[Start of section]
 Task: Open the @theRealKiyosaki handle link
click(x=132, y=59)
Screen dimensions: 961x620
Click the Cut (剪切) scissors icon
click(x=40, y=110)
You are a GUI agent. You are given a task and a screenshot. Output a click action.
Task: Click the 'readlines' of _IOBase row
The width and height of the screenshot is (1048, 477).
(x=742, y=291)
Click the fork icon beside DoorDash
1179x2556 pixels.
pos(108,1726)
[End of section]
Print the records above exactly as written.

WRITTEN SOLUTION:
 Task: Open the @theRealKiyosaki handle link
click(x=132, y=59)
Screen dimensions: 961x620
Click the Cut (剪切) scissors icon
click(x=40, y=110)
You are a GUI agent. You are given a task and a screenshot. Output a click action.
Task: Click the 'readlines' of _IOBase row
The width and height of the screenshot is (1048, 477).
(x=742, y=291)
Click the fork icon beside DoorDash
1179x2556 pixels.
pos(108,1726)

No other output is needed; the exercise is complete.